Extract:
Preparing for color

Today’s spinning brings the Clun Forest total up to about 500 yards. I’m spinning more than I’ll need for this project—nothing worse than estimating how much you’ll need for a project and then realizing you’ve come up short—then secure the yarn into relatively small, loosely tied hanks. They aren’t quite as tidy as the beautiful skeins one brings home from the yarn store—these are intended to be easy to prepare for scouring, mordanting and dying. In the background of everything I’ve described so far (choosing wool, spinning, developing a concept and design) is my dye preparation. Within the seasonal rhythm of the studio, late winter is when I’m inventorying what dyestuff I still have in the chest freezer, considering what dye plants I need to grow more of in the upcoming season, and planning out the next year of growing or foraging.

Even though I don’t have a sense of what colors I’ll be using in this blanket, I do need a dye kitchen and pantry of items that will be prepared and ready when I start to plan color. I typically have a team of plants I use for reds, yellows, browns and greys that can be made within a one-day window (assuming I’ve got the plants available.) Blues, however, are a different story. In the background, I’ve been maintaining my indigo vat.

If you’re relying on plant-based dyes, blues are primarily achieved by using a range of plants within the Indigofera genus. I’ve grown Japanese Indigo and love their bright jewel-green leaves and tiny pink flowers, but the scale of leaves needed for regular use require more growing space than I’ve got available. I’ve bought indigo from several suppliers and would strongly encourage purchasing from Stony Creek Colors if you want a high quality, domestically grown indigo or Maiwa, a Canadian company with a solid history of ethically sourcing its dye plants.

Assignment 1:
Rewrite the paragraph of the extract on preparing for color that begins "Even though I don’t have a sense" as a short bulleted list, keeping its main facts.
Assignment 2:
Pick up the extract on preparing for color after its final sentence about buying indigo, and keep writing in the same first-person voice.

Data shown:
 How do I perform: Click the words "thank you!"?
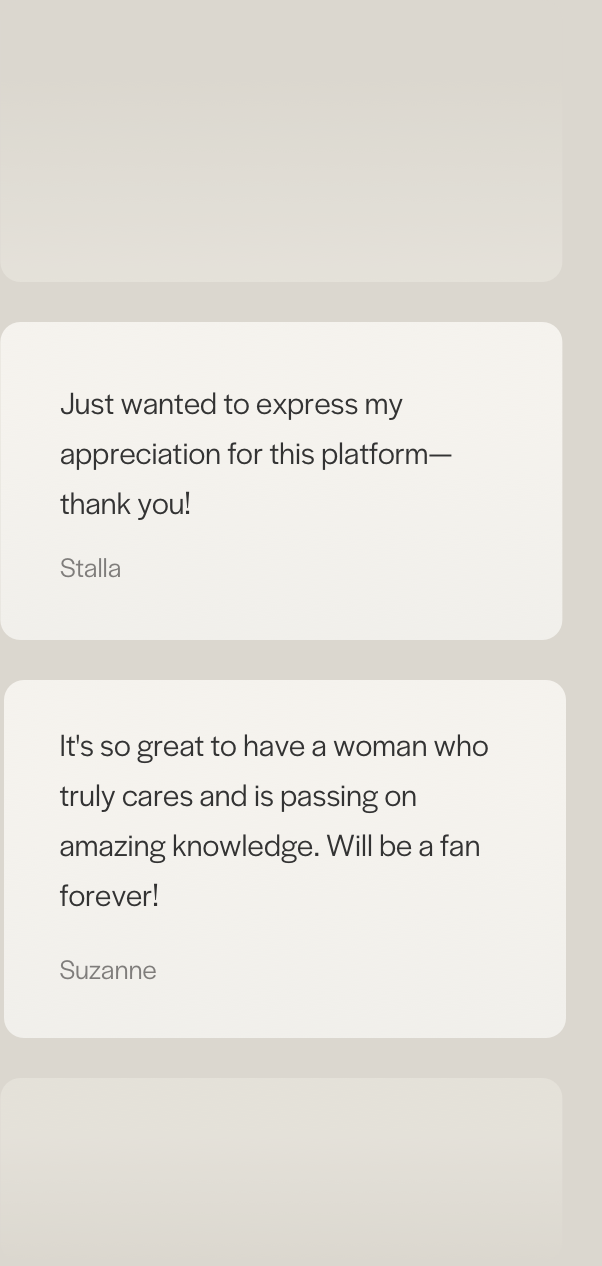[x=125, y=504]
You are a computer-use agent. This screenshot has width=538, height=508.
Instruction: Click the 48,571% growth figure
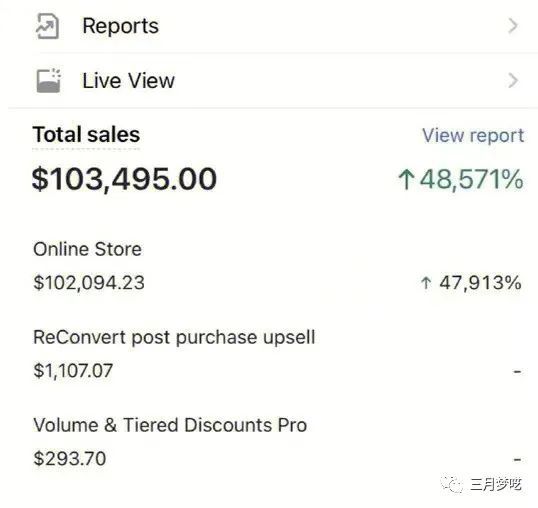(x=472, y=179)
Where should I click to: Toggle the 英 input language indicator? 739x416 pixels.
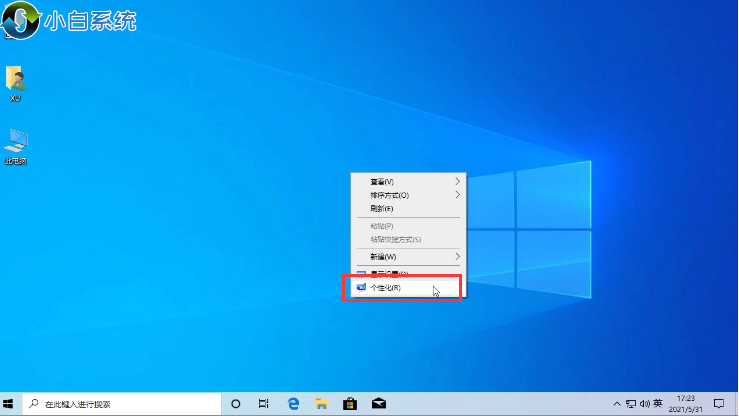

Exercise response 1:
- The colors for the blanket aren't chosen yet, but a dye kitchen and pantry must be prepared and ready when color planning begins.
- A usual set of plants gives reds, yellows, browns and greys, which can be made within a one-day window if the plants are available.
- Blues are a different story: for them, an indigo vat has been maintained in the background.

Exercise response 2:
Most dye plants release their dye in water-soluble form when soaked and heated. The dyebath lasts for a few days at most, then gets moldy or loses potency. Light-fast blues are a whole different story. Making an indigo vat is a commitment to tending the vat and coaxing the soluble dye out of the plant. Many dyers report feeling a sense of collaboration or being ‘in relationship’ to the vat. Correctly tended, vats can last years. Incorrectly tended, then can never reach potency or suddenly collapse sending that valuable plant matter down the drain. Extracting the soluble blue dye (called indigotin) from indigofera plants requires some chemistry. To release the indigotin (the dye substance) in soluble form, you’ll need to break down some of the molecular bonds with the aid of a reducing (or antioxidant) agent. The safest, least toxic and least stinky option is a fruit vat, a method reverse-engineered by French chemist and botanist Michel Garcia, based on his study of historical dye techniques. To keep the vat in reduction, meaning the indigo remains water soluble and available to the fiber, I need a reducing agent and that means I need fruit, the more overripe, the better. Today’s tending tasks were to prepare more fructose reduction agent and “feeding the vat” I’ve been tending for nearly nine months.

In summer, I collect overly ripe pears from a neighbor’s tree to freeze. When I run low on fructose syrup, I defrost some, add any uneaten brown bananas from our kitchen, then mash, boil and strain. This is added to the vat every few days, and stirred carefully to incorporate. A well-reduced indigo vat will be blue only on the surface. Below the surface, the liquid is amber, gold, brown or occasionally greenish. Undyed fiber goes into the pot, comes out a shade of gold-green and magically turns blue once it hits the air and oxidizes. Now it’s possible I won’t use any blue at all in this blanket, but a commitment to using natural dyes means that if I want blues, I have to integrate the keeping of the vat into my practice. It’s one of the many parallel processes at work on any given day in the studio.